Fármacos a evitar o usar con precaución
- Bloqueadores de canales de sodio: lidocaína, procainamida, flecainida, ajmalina.
- Antidepresivos tricíclicos y antipsicóticos.
- Algunos anestésicos locales (bupivacaína, especialmente en dosis elevadas o infusión prolongada).
- Ketamina y etomidato, por su potencial para alterar la conducción cardíaca.
- Neostigmina, que aumenta el tono vagal; se prefiere revertir con sugammadex si se usa rocuronio.
Manejo intraoperatorio
Durante la anestesia, la monitorización continua del ECG, con especial atención a las derivaciones V1–V3, es indispensable. Debe disponerse de desfibrilador y medicación antiarrítmica (isoproterenol, quinidina) en quirófano. El isoproterenol es particularmente útil para tratar episodios de fibrilación ventricular recurrente, ya que incrementa la corriente de calcio y reduce la dispersión de la repolarización.
Se recomienda:
- Mantener la normotermia.
- Evitar la bradicardia (considerar atropina o marcapasos temporal si es necesario).
- Corregir inmediatamente cualquier alteración electrolítica.
- Minimizar el estrés quirúrgico y el dolor, que pueden aumentar la descarga adrenérgica y el riesgo de arritmias.
Cuidados postoperatorios
El paciente con síndrome de Brugada debe permanecer en observación monitorizada durante al menos 24 horas después de la cirugía. Cualquier episodio de arritmia o síncope requiere valoración inmediata por cardiología. Si se desactivó un DAI, debe confirmarse su reactivación antes del alta. El control del dolor es importante: se prefieren técnicas multimodales que reduzcan el uso de opioides o anestésicos locales en dosis altas.

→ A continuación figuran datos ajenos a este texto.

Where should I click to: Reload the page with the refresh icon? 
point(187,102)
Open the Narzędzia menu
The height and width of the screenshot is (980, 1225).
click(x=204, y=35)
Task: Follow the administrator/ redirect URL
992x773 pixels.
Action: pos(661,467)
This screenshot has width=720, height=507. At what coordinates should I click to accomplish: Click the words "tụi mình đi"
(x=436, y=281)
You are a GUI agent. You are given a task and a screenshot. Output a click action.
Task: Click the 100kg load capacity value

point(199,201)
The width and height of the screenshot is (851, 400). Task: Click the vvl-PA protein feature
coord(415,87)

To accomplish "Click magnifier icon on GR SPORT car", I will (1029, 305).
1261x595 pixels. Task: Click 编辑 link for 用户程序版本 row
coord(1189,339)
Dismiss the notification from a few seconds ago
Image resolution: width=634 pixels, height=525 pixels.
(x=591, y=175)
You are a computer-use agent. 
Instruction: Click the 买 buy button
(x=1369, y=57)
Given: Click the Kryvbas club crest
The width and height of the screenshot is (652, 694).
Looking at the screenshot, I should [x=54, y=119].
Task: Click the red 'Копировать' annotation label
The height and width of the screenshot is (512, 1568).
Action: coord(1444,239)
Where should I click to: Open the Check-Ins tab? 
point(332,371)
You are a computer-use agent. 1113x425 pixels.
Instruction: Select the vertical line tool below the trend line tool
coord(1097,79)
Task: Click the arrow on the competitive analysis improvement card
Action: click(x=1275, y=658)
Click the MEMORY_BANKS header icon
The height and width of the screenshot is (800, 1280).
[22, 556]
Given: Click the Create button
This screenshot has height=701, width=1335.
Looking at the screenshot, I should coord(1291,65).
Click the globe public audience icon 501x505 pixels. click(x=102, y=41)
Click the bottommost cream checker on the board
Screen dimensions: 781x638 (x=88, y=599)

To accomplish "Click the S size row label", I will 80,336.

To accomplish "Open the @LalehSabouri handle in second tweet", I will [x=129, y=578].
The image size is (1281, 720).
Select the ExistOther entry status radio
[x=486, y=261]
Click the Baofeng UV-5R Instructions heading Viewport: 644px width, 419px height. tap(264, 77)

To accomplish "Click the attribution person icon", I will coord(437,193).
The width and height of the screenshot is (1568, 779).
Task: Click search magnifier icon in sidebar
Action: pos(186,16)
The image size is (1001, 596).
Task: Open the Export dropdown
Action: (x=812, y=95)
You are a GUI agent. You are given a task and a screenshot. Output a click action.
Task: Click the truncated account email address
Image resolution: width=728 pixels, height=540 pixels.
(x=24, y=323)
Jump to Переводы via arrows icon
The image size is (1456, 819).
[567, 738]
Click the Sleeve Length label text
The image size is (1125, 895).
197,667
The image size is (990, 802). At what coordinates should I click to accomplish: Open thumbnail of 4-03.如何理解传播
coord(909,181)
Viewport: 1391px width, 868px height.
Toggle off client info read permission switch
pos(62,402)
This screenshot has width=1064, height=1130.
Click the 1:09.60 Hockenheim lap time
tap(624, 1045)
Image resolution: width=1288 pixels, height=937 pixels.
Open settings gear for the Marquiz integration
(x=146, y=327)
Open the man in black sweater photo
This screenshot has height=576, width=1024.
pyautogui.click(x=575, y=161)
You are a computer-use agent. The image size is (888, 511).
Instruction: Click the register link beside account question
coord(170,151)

En resumen, la anestesia es segura basada en conocimiento y vigilancia
El síndrome de Brugada representa un reto anestésico donde la comprensión fisiopatológica y la vigilancia constante son las mejores herramientas de prevención. No existe un protocolo único, pero la individualización de la técnica, la monitorización electrocardiográfica continua y la selección prudente de fármacos son fundamentales para minimizar el riesgo.
En manos experimentadas, y con una preparación adecuada, la mayoría de los pacientes con síndrome de Brugada pueden someterse a procedimientos anestésicos de forma segura.